Celeste esfregava os olhos, voltada para a janela.
Cheguei mais perto e fiquei ao seu lado.
— Não, Celeste. Mas você já gostou dele?
Ela inclinou a cabeça para refletir.
— Ele é bonito. E beija muito bem — acrescentou, com um sorriso.
— Eu sei — respondi, também sorrindo.
— Sei que você sabe. Descobrir até que ponto vocês dois chegaram foi um golpe duro contra os meus planos. Achava que tinha Maxon na palma da mão ao fazê-lo sonhar com mais.
— Não é assim que se conquista o coração de alguém.
— Eu não precisava do coração dele — confessou. — Só precisava que ele me desejasse o suficiente para ficar comigo. Tudo bem, não é amor. Preciso mais de fama do que de amor.
Pela primeira vez, ela não era minha inimiga. Entendi naquele momento. Sim, ela era uma competidora calculista, mas por desespero. Achava que tinha de nos intimidar em nome de algo que a maior parte de nós queria, mas ela sentia que precisava.

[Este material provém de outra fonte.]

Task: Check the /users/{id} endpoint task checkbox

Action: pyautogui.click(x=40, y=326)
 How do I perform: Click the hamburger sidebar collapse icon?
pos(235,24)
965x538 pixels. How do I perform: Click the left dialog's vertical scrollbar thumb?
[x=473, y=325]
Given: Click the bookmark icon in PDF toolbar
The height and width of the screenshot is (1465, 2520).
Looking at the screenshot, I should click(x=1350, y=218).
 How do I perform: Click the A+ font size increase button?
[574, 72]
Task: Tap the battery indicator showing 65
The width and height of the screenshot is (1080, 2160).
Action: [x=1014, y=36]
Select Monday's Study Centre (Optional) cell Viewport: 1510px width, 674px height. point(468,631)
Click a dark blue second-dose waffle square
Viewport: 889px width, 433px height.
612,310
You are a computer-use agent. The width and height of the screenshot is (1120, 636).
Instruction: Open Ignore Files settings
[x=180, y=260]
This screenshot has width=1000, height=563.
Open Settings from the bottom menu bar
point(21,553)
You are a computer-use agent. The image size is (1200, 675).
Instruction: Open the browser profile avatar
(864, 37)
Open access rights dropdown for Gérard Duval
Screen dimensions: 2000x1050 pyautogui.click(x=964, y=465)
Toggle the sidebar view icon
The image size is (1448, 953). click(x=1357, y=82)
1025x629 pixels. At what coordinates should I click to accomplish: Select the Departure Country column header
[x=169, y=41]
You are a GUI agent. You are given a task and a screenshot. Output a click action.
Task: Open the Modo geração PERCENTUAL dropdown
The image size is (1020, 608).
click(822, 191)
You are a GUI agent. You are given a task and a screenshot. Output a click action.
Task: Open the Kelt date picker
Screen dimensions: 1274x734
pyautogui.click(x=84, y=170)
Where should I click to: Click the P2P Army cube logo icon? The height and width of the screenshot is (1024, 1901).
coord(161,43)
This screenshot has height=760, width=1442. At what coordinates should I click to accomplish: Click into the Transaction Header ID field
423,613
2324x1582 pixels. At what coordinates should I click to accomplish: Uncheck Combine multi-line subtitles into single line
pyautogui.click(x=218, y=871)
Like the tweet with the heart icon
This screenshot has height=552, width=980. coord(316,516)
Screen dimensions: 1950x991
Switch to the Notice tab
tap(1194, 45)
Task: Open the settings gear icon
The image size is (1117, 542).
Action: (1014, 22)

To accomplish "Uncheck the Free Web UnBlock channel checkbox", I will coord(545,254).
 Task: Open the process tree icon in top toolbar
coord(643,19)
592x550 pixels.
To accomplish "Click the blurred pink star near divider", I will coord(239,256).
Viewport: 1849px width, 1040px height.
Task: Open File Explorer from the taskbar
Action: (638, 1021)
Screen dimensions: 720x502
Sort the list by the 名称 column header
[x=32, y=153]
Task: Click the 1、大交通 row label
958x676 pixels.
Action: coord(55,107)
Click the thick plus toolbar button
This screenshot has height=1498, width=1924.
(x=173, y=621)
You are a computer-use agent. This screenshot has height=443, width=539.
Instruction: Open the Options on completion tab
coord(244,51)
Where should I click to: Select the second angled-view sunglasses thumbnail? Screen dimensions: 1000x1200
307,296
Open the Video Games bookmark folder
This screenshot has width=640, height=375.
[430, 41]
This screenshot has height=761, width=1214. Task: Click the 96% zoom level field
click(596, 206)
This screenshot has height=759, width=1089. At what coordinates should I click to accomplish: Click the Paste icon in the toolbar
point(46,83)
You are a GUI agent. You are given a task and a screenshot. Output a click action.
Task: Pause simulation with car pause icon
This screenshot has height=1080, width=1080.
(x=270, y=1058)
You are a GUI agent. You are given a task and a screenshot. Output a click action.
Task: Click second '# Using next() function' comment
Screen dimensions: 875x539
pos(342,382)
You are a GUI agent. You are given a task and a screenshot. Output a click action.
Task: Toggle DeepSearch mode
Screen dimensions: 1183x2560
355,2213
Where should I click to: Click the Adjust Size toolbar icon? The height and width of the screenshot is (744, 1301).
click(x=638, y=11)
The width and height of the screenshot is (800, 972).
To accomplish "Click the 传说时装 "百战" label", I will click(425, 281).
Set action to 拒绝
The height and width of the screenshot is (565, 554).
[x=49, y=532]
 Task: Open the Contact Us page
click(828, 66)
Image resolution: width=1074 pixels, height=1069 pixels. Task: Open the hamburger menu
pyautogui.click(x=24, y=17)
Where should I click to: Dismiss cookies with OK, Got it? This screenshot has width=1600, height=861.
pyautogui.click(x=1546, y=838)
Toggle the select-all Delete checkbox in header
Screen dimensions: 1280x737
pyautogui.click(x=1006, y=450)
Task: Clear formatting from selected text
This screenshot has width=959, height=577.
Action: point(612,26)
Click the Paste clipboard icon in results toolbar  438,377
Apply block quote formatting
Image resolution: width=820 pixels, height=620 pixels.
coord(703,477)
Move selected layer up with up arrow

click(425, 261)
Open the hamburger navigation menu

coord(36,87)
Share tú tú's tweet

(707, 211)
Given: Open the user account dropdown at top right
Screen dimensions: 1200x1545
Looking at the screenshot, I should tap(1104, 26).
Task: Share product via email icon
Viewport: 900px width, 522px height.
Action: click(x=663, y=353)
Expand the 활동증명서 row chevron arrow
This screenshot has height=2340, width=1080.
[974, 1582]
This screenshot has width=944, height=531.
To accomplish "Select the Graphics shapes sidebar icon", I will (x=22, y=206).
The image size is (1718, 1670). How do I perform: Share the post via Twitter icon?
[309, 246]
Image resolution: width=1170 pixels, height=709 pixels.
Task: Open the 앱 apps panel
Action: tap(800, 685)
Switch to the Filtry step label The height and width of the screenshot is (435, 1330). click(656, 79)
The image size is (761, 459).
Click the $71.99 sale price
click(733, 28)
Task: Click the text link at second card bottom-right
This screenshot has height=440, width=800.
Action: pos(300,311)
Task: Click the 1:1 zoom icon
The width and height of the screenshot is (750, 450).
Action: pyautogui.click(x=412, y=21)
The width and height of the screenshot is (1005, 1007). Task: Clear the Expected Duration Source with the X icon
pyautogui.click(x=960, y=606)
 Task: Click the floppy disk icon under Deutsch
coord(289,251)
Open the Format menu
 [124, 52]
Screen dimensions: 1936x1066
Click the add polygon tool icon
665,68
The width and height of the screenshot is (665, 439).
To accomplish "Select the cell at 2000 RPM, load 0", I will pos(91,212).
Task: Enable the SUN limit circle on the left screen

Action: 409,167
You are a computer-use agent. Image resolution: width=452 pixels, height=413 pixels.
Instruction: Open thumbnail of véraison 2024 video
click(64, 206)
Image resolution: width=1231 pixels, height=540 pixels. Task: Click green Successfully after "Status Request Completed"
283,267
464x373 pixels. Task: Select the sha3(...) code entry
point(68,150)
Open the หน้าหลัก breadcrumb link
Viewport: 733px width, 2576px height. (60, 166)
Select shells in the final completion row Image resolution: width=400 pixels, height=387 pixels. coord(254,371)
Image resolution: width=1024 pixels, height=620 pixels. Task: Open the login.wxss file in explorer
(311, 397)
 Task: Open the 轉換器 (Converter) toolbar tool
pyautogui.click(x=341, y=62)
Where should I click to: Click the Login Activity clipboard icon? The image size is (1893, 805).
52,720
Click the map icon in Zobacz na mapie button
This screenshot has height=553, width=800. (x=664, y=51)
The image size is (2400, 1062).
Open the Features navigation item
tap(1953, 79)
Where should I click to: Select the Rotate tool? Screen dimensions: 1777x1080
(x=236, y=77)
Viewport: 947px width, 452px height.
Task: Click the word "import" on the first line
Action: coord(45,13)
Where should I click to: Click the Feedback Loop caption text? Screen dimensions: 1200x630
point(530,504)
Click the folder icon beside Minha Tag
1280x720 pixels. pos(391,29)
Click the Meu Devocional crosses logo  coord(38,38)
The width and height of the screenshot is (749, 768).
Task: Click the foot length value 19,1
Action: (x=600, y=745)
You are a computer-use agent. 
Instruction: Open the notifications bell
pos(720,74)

— Em primeiro lugar, você precisa de amor, sim. Todo mundo precisa. E não há problema em querer que a fama venha junto.
Ela fez uma careta, mas não interrompeu.
— Em segundo lugar, a Celeste Newsome que eu conheço não precisa de um homem para ser famosa.
Ela gargalhou ao ouvir isso.
— Tenho sido um pouco cruel — admitiu, de um jeito mais brincalhão que envergonhado.
— Você rasgou meu vestido!
— Bom, era necessário na hora!
E, de repente, tudo era engraçado. Todas as discussões, os olhares de ódio, os truquezinhos: tudo parecia uma grande piada.
Ficamos ali por um tempo, rindo dos últimos meses. De repente, senti vontade de cuidar dela como cuidava de Marlee.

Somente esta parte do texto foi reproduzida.